Ricky Leeks presents:

How to avoid avoiding automatic garbage collection

Five tips for avoiding automatic garbage collection

The garbage collector is a brilliant piece of software engineering, but sometimes collections occur at inconvenient times. If you need to write high performance, real-time code, you generally want to avoid GC collections during times where execution speed is critical.

Of course, sometimes GC collections are unavoidable, in which case it is best to try to minimize the duration of individual collections. While there is some overlap between optimizing to minimize GC frequency and optimizing to minimize GC latency, the two goals can also collide.

Understanding a bit more about how .NET's memory management works can help you with both paths, but generally the best rewards come from using memory analysis tools like ANTS Memory Profiler to understand what is causing garbage collections to run.

1. Know the difference between value types and reference types

There are two kinds of data types in .NET: value types and reference types. The difference between these two types ultimately comes down to how they store their data. An instance of a value type holds its data within itself, whereas an instance of a reference type holds a reference to the memory location of its data. A value type cannot be null and exists for as long as the object that contains it does. As such, a value type has, at worst, a negligible effect on garbage collection. In fact, value types often do not exist within the GC's heap.

By using value types where appropriate, you can both help prevent GC allocations and make the GC's collections speed along more quickly.

2. Consider a struct instead of a class

When creating a type, especially one that you are going to use in an array or a generic collection, consider making it a struct. When a GC collection does run, it only checks reference types to see if they are still reachable.

This is only a small benefit for individual struct instances, but the benefit grows quickly with arrays. With an array of structs, the GC just looks to see if the array itself is still a live object, since structs cannot be! There are several downsides to structs, though, so don't get too carried away.

Nonetheless, when you have a data structure which will have many thousands of instances created of it, or of which it would be impractical to create an object pool, a struct can often be a big benefit in terms of GC performance and minimizing automatic GC collections.

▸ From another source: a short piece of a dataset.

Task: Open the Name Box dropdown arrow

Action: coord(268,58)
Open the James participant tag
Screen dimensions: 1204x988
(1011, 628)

3. Design classes so that instances are reusable and then use object pools where appropriate

Regardless of the platform, most managed objects, excluding arrays and generic collections, tend to be small, so reusing (rather than recreating) objects can be a useful trick. Doing so prevents the GC's internal allocation counter from increasing, which helps prevent an automatic GC collection from running. Write objects you are likely to use many times so that each overload of its constructor has an equivalent public method that you can call to reinitialize that object. Then use a generic collection type such as a List to pool object instances.

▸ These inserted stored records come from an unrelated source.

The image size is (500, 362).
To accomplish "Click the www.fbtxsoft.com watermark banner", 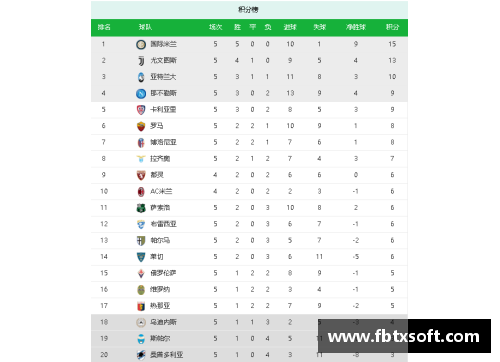I will tap(404, 336).
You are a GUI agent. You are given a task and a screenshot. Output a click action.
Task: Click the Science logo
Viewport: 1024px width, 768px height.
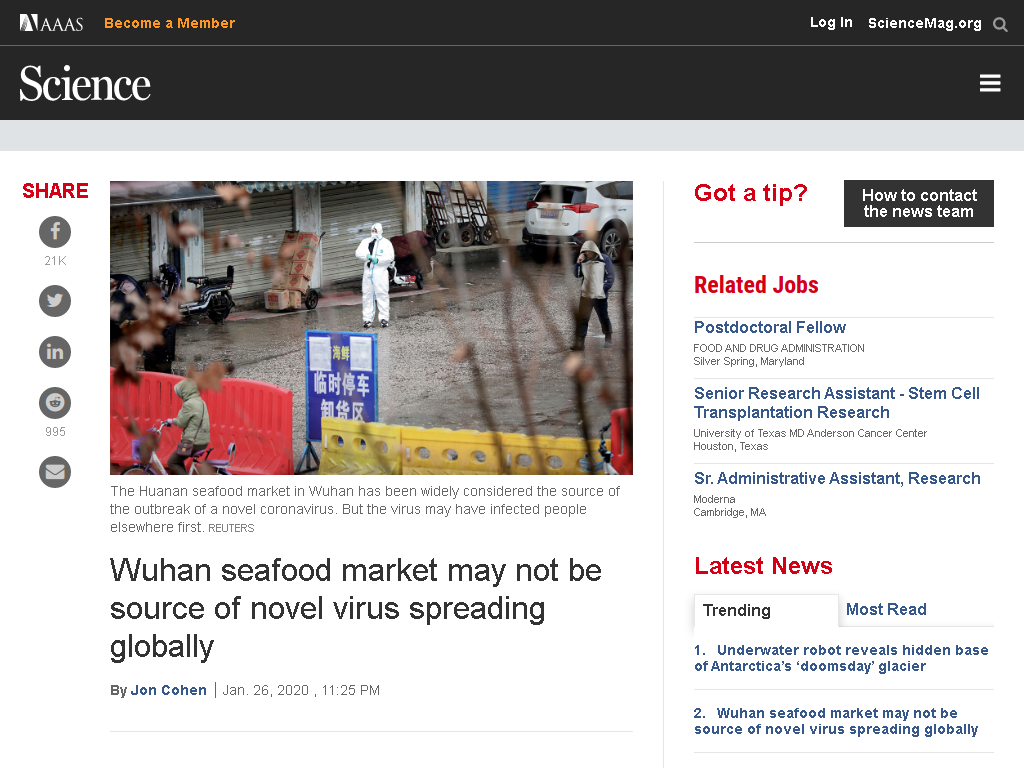(85, 84)
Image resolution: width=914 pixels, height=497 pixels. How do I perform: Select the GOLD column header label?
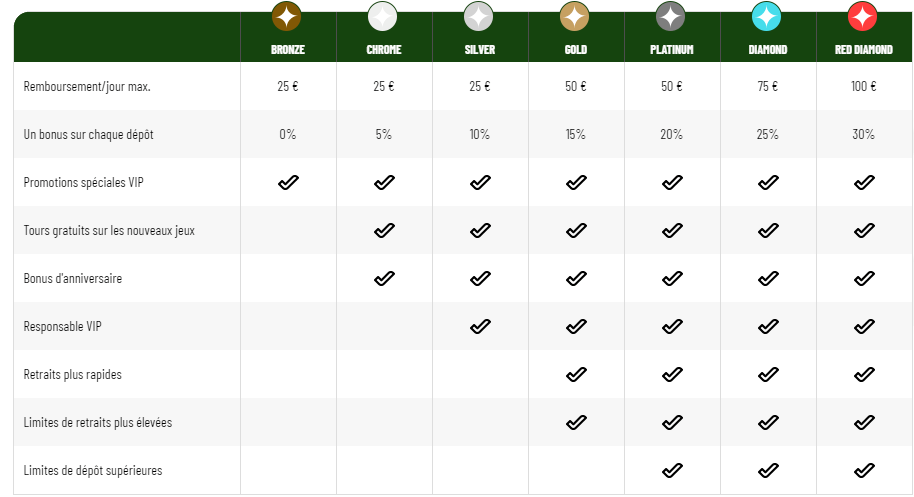coord(576,50)
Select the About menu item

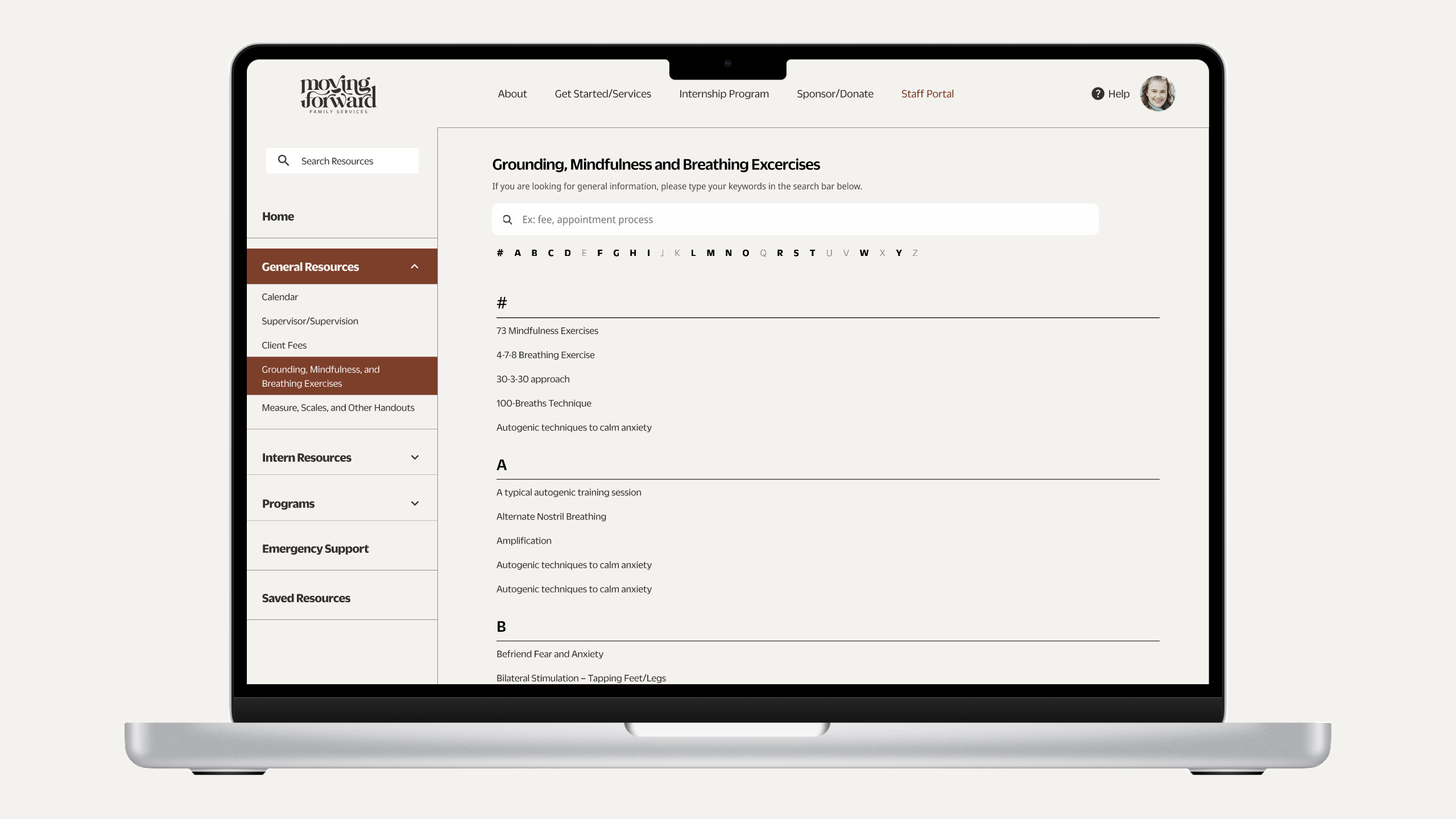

Bear in mind that object pools can be very expensive if you are unable to eliminate GC collections during time critical code.

4. Use collection constructor overloads that take an initial capacity for collection types that have them

Internally, List<T>, Dictionary<TKey, TValue>, and the other generic collections use one or more arrays along with a tracking variable to identify how many items of an internal array hold valid data. Whenever adding an item to the collection would exceed the capacity of the internal array, a new array (with double the previous capacity) is created, increasing the GC's internal allocation counter.

If you know approximately how many elements will ever be in that collection at one time, you can use one of the constructor overloads to create the internal array(s) with a specific initial size. Assuming you set your initial capacity high enough, that internal array will never need to be resized, meaning you can avoid generating new allocations.

5. Be aware of common operations that generate allocations

There are a few common operations in .NET that generate GC allocations in a way that might not be obvious. Two prime targets are the boxing of value types and most string operations.

Boxing occurs when explicitly casting a value type to an interface. While interfaces cannot be instantiated, the CLR treats them as being reference types whenever you create an instance of an interface. A reference type container (a 'box') needs to be created to hold the underlying value type when it is cast to Object or to an interface. Simply by knowing about boxing, you are more aware of the memory implications of your code.

Strings are a strange thing in .NET. They are reference types and thus are managed by the GC, yet immutable and not subject to re-use due to the way they are stored. As such, virtually all operations that involve transforming a string will in some way result in GC allocations.

One way to minimize allocations caused by string operations is to use System.Text.StringBuilder. Unfortunately, not many classes in .NET that take a string will also take a StringBuilder. Nevertheless, you can use StringBuilder to compose strings from many different parts, and can reuse StringBuilder instances to cut down on allocations.